Por fim, há um aspeto de justiça distributiva. Entre 2010 e
2017, a grande maioria dos países da UE registou uma diminuição do peso dos
salários na composição do PIB. Portugal não foi diferente e destacou-se com a
quarta maior queda.
Não quero com este texto defender uma subida de salários
devida exclusivamente a mudanças do valor do salário mínimo, como também não
quero ignorar a necessária relação entre produtividade e salário. Contudo, perante
estes dados, é difícil não concluir pela invalidade do dogma apresentado no
início: salários baixos não fizeram Portugal mais competitivo e também não
impediram elevadas taxa de desemprego.
O propósito deste texto é sim o de chamar a atenção para
outras narrativas. O aumento do salário pode trazer ganhos de produtividade:
aumenta o empenho e diminui as faltas dos trabalhadores; elimina empresas com
processos pouco produtivos, o que liberta recursos para outras empresas com uma
mais eficiente afetação de recursos; e, por fim, ficando o trabalho mais caro,
as empresas vão ter de enfrentar os riscos associados a ter uma produção mais capital
intensive, isto é, vão ter que arriscar e investir para fazer o trabalhador
mais produtivo, em vez de dependerem de salários baixos.
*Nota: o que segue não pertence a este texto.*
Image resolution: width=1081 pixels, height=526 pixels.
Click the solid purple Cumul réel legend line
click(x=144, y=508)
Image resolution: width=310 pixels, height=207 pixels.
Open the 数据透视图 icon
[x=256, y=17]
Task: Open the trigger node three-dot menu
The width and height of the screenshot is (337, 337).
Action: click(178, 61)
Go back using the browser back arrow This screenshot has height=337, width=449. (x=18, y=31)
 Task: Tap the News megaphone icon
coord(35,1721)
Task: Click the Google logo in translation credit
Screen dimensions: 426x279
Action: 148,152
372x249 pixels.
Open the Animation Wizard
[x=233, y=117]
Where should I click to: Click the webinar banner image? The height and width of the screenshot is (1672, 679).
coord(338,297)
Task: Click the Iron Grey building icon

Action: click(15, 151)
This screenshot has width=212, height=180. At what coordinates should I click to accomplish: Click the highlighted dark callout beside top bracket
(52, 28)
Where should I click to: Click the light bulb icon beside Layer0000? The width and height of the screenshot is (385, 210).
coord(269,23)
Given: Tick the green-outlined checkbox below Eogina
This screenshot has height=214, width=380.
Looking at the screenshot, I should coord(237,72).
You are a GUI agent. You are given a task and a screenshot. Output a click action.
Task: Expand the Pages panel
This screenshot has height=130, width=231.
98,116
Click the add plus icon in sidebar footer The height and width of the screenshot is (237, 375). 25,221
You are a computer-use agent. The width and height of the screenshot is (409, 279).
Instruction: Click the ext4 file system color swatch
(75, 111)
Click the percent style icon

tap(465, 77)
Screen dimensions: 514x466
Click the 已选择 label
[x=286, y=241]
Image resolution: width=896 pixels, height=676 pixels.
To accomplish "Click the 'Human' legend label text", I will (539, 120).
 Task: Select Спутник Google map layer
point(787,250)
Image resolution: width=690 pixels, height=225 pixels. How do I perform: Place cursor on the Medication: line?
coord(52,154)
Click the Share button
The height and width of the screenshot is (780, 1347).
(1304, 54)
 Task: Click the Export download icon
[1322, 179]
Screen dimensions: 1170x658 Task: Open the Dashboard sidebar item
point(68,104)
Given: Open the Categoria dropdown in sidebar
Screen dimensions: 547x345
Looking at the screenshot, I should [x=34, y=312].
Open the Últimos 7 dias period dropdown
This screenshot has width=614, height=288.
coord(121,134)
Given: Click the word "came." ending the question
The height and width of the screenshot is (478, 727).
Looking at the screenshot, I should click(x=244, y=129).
Este último ponto implicaria uma séria mudança de atitudes
por parte de muitos governantes e empresários. O debate gira quase sempre à
volta de medidas paliativas com o intuito de garantir a sobrevivência das
empresas, caindo a maior parte dos custos sobre os trabalhadores, ao passo que
subsistem vários problemas de fundo, como, por exemplo, a reduzida capacidade
de gestão e organização das empresas devida aos empresários e gestores. Penso,
por isso, haver uma certa falta de coragem e imaginação por parte de quem
lidera, o que nos tem levado ao persistente recurso a soluções reveladoras de
pouca visão de longo-prazo. Os resultados são já visíveis, principalmente
quando comparamos Portugal com alguns países do leste europeu.